Pope Francis, starting Holy Week services leading to Easter, has urged young people to keep shouting and not allow older generations to silence their voices or anesthetise their idealism.

Francis spoke a day after hundreds of thousands of young Americans and their supporters answered a call to action from survivors of last month's Florida high school massacre and rallied across the United States to demand tighter gun laws.

He did not specifically mention the demonstrations.

The pontiff led a long and solemn Palm Sunday mass before tens of thousands in St Peter's Square, many of them young people there for the Catholic Church's World Day of Youth.

Carrying a woven palm branch known as a "palmurello," Francis urged the young people in the crowd not to let themselves be manipulated.

"The temptation to silence young people has always existed," Francis said in the homily.

"There are many ways to silence young people and make them invisible. Many ways to anesthetise them, to make them keep quiet, ask nothing, question nothing.

"There are many ways to sedate them, to keep them from getting involved, to make their dreams flat and dreary, petty and plaintive," he said.

"Dear young people, you have it in you to shout," he told young people, urging them to be like the people who welcomed Jesus with palms rather than those who shouted for his crucifixion only days later.

"It is up to you not to keep quiet.
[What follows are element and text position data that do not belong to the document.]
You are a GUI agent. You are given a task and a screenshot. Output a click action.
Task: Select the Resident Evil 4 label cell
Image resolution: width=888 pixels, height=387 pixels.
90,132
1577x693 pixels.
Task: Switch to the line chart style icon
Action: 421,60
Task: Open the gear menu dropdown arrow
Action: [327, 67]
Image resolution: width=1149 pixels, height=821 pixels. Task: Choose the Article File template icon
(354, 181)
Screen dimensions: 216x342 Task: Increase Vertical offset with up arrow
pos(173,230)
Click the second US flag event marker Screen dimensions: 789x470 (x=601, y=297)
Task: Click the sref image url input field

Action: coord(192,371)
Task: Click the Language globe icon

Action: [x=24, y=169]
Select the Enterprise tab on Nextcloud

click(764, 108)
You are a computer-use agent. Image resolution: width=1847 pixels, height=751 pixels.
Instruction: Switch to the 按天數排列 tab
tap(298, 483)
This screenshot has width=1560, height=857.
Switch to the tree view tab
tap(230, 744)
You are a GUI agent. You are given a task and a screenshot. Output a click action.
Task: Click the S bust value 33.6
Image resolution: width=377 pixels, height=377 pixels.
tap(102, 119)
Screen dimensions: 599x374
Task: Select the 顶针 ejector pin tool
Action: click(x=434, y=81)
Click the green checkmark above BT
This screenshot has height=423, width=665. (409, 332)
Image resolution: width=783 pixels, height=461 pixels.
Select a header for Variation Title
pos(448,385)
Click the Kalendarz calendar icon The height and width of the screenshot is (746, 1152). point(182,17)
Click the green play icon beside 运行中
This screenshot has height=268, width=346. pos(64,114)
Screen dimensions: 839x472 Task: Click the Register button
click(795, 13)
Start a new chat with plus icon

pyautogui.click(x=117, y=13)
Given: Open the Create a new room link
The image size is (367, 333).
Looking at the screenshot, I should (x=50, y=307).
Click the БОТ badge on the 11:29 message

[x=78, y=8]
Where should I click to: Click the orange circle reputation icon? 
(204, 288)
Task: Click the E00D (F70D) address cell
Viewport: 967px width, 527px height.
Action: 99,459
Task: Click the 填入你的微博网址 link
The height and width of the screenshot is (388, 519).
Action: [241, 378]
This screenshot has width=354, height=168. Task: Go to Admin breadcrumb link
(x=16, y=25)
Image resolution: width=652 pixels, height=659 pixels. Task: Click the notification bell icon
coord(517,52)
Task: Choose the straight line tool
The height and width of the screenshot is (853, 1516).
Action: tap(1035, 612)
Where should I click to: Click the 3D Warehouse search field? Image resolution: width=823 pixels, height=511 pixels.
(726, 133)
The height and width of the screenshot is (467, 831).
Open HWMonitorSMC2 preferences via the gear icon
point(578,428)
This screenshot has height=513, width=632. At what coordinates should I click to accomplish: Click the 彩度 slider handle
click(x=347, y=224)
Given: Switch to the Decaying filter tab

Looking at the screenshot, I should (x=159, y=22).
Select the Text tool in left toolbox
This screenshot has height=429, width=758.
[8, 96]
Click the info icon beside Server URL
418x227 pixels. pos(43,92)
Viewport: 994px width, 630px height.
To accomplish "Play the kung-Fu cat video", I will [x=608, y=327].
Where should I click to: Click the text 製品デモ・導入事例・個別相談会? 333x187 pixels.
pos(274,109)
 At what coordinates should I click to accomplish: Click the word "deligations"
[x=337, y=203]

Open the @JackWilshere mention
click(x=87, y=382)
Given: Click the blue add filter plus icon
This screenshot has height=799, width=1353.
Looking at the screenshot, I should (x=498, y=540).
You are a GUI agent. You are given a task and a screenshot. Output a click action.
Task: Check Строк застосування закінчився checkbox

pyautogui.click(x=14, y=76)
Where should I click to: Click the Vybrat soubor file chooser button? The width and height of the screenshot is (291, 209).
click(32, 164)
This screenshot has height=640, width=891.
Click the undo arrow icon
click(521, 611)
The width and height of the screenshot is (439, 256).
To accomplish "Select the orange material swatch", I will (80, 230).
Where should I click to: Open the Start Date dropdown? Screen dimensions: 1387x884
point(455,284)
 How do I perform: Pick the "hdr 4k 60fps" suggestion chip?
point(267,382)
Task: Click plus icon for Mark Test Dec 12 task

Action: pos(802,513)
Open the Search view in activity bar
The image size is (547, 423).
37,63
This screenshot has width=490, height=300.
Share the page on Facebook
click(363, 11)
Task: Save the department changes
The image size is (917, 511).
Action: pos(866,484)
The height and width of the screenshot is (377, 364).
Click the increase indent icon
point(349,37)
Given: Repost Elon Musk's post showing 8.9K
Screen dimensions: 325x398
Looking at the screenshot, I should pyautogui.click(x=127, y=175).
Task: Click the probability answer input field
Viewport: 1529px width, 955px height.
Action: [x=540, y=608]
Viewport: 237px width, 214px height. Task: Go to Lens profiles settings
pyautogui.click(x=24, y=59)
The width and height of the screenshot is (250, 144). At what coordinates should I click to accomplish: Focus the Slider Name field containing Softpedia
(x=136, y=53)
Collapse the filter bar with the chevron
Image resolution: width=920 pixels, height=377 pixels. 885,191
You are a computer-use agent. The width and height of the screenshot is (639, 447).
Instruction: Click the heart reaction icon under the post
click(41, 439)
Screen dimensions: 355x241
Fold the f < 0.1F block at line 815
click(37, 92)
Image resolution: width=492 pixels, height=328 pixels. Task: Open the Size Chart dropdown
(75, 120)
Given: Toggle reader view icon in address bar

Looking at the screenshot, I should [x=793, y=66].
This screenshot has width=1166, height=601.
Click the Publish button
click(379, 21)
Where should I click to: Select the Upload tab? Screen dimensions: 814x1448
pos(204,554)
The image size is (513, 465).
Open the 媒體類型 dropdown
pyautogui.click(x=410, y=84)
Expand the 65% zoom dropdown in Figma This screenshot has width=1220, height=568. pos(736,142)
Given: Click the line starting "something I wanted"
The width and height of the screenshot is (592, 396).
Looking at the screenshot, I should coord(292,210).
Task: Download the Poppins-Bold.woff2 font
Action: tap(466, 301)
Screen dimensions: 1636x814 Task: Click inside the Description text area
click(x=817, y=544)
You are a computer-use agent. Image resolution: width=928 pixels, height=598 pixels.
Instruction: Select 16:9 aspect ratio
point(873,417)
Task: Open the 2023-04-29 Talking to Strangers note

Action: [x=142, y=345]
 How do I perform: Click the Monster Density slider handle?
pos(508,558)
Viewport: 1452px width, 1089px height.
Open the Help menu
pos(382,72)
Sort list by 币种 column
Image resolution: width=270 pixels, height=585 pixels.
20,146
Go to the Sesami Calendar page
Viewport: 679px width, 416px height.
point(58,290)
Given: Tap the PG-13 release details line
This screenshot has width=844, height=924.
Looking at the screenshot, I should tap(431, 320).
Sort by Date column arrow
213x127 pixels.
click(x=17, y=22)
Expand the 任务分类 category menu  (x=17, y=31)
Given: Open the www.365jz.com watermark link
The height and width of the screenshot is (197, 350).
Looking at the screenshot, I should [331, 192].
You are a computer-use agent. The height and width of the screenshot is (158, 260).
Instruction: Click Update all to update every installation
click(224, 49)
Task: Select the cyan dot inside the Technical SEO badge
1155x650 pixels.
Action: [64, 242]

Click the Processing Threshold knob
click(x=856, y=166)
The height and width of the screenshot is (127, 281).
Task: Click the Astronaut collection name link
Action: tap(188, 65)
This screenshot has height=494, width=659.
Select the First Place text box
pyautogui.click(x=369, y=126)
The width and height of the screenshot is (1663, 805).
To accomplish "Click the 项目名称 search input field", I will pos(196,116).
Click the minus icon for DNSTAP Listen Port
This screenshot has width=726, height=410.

Even if others keep quiet, if we older people and leaders, some corrupt, keep quiet, if the whole world keeps quiet and loses its joy, I ask you: Will you cry out?"

Young people in the crowd shouted, "Yes!"

Palm Sunday marked the start of a hectic week of activitiesfor the pope.

On Holy Thursday he is due to preside at two services, including one in which he will wash the feet of 12 inmates in a Rome jail to commemorate Jesus' gesture of humility towards his apostles the night before he died.

On Good Friday, he is due to lead a Via Crucis (Way of theCross) procession at Rome's Colosseum.

On Saturday night he leads a Easter vigil and on Easter Sunday he delivers his twice-yearly "Urbi et Orbi" (to the city and the world) message.